Okay great. And then when you think -- when we think about the second half of the year and then -- and also when you think ahead in terms of relative economics, is it fair to assume that most of your activity even in 2020 will likely remain focused in Canadian and Kingfisher? Or do you at some point, when do you have to go back to Garfield?
Yes good question. I would say that, it's definitely fair to say and we said that in our remarks, it would be 100% in Kingfisher and Canadian in the back half of this year of course. That's our expectation, lots of reasons for that primarily because of obviously economics that we're seeing in Canadian in both those areas. High oil percentage, I'm sure you're fully aware with activity going on in the basin and rigs are falling. And if you think about where those rigs are falling that's in areas where we really had very low oil percentage. We're not seeing that kind of pressure in the oil window.

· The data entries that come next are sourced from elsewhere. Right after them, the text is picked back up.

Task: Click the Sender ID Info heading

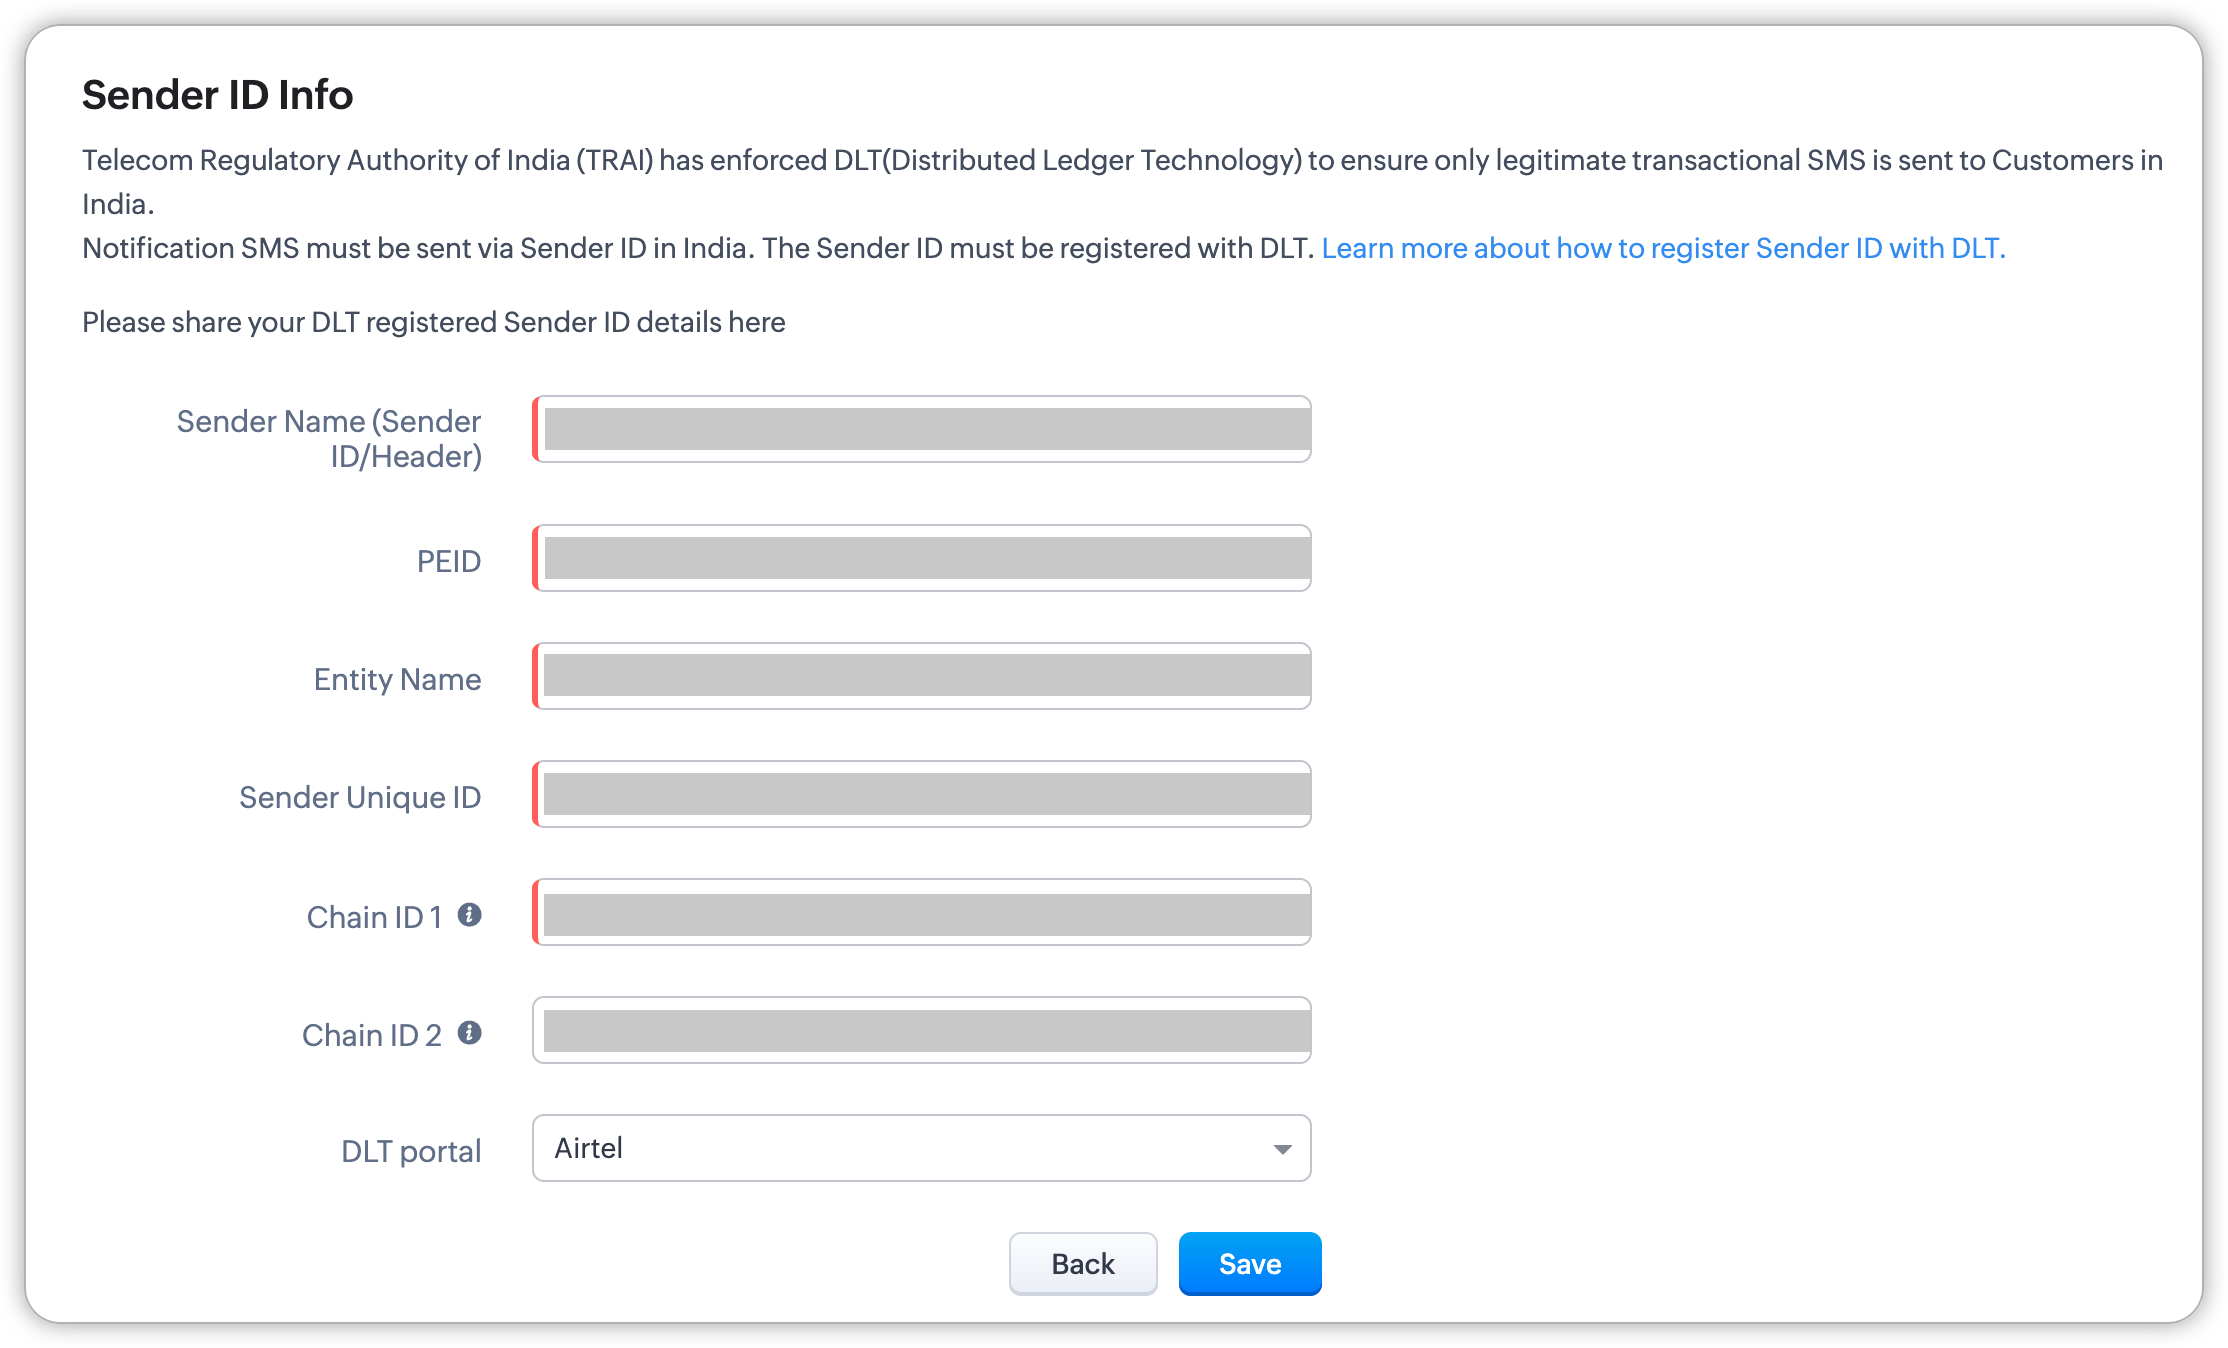Action: 217,95
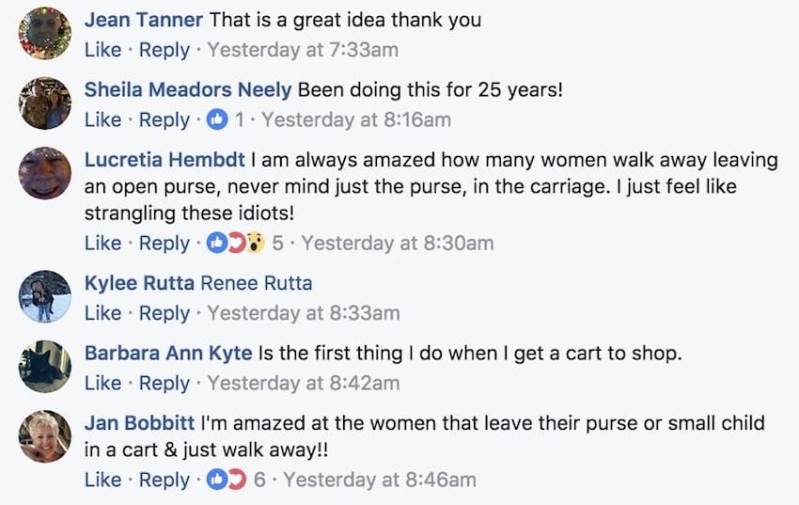Open the Jean Tanner profile name link

coord(144,20)

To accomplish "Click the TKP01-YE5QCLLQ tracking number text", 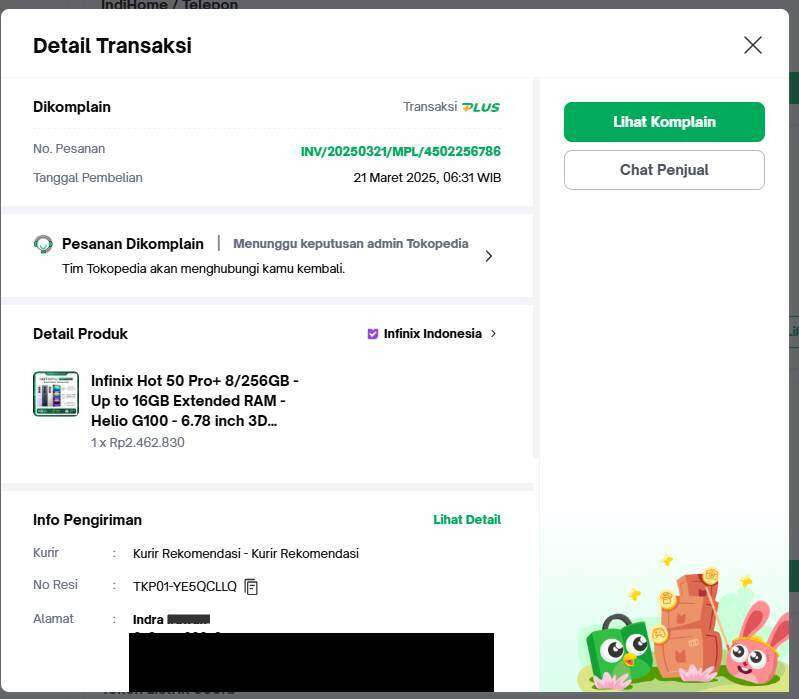I will 184,586.
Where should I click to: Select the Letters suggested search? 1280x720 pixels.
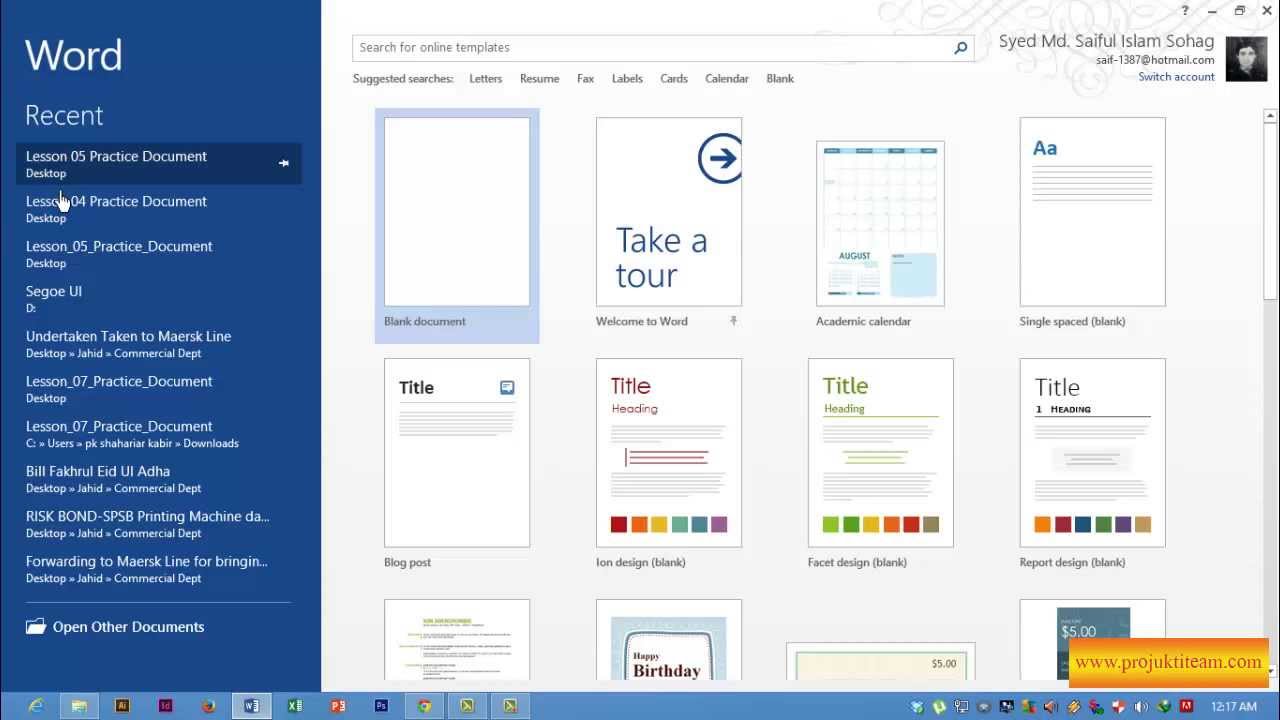pos(485,79)
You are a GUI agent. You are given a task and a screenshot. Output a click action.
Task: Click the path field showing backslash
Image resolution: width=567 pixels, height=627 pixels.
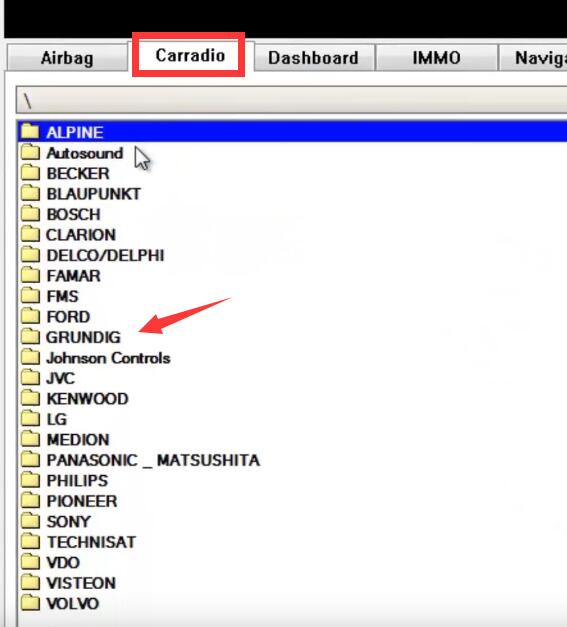coord(291,100)
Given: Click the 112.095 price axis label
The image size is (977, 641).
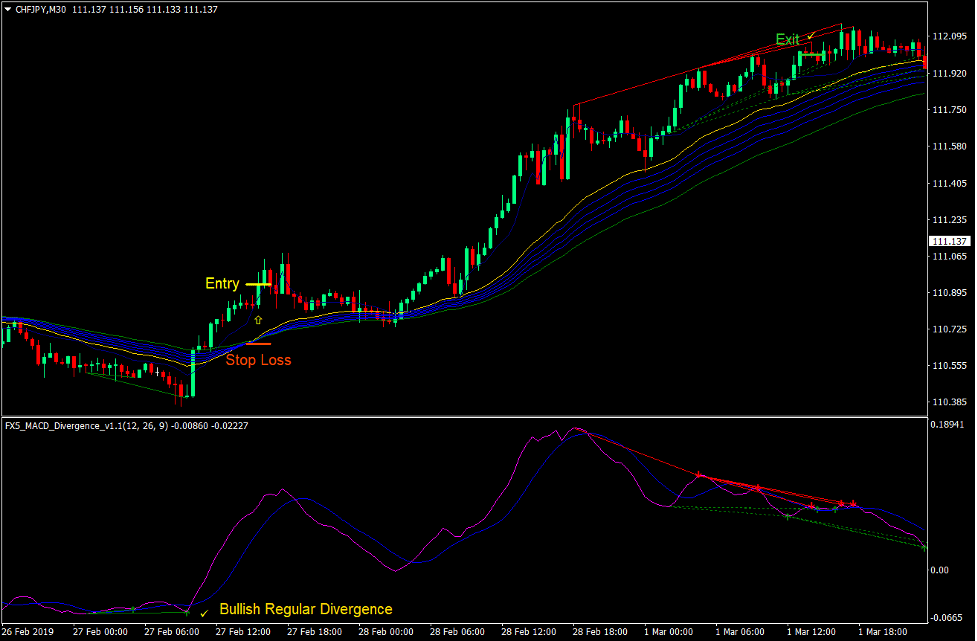Looking at the screenshot, I should pyautogui.click(x=949, y=37).
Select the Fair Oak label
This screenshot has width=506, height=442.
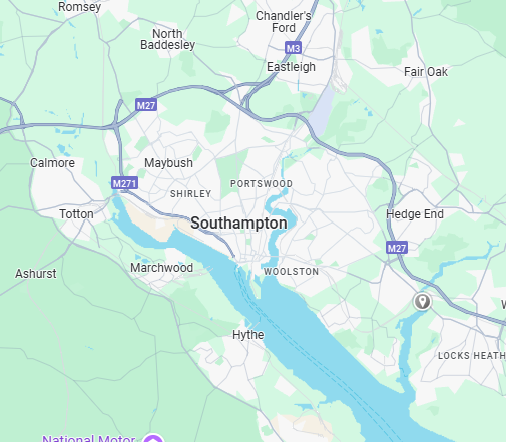tap(426, 72)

But if I think about when we go back to Garfield, we're evaluating the timing of going back. I mean obviously, we had some great results in Garfield last year and I'm really pleased with what we're seeing. When we look at in terms of delivering consistent returns, we feel like the best place to allocate capital today is in Kingfisher and Canadian County. But by no means that we're saying Garfield is not an investment opportunity for us. In fact, we're looking -- we got -- we shot 3D across all the acreage and we're doing -- we’re incorporating in those lines, we have with our drilling program. We've charged the G&G team with evolving the earth model just like we've done in other two areas.
And I think that's going to pay dividends for us. And we'll -- based upon that work, we'll decide when to go back and how much capital we put there. But still pretty pleased with what we saw there, but we want to make sure, we deliver the consistent returns always with respect to our capital program. And that's why we're focusing in Kingfisher and Canadian County in the back half of '19.
Great. That’s all I had. Thank you.
And that does conclude our question-and-answer session for today. I'd now like to turn the call over to Mr. Earl Reynolds for closing remarks.
Thank you everyone. I really appreciate joining us on the call today. I just want to reinforce that -- and I think you've seen that we have a very strong team here at Chaparral. We've differentiated ourselves in terms of execution and our assets and we continue to deliver strong results. It's very important that we do that on a consistent basis. And Scott and I, we look forward to speaking with -- meeting with you in the near future and hope to see you at many upcoming conferences. Thank you so much.
And this does conclude today's conference call. You may now disconnect.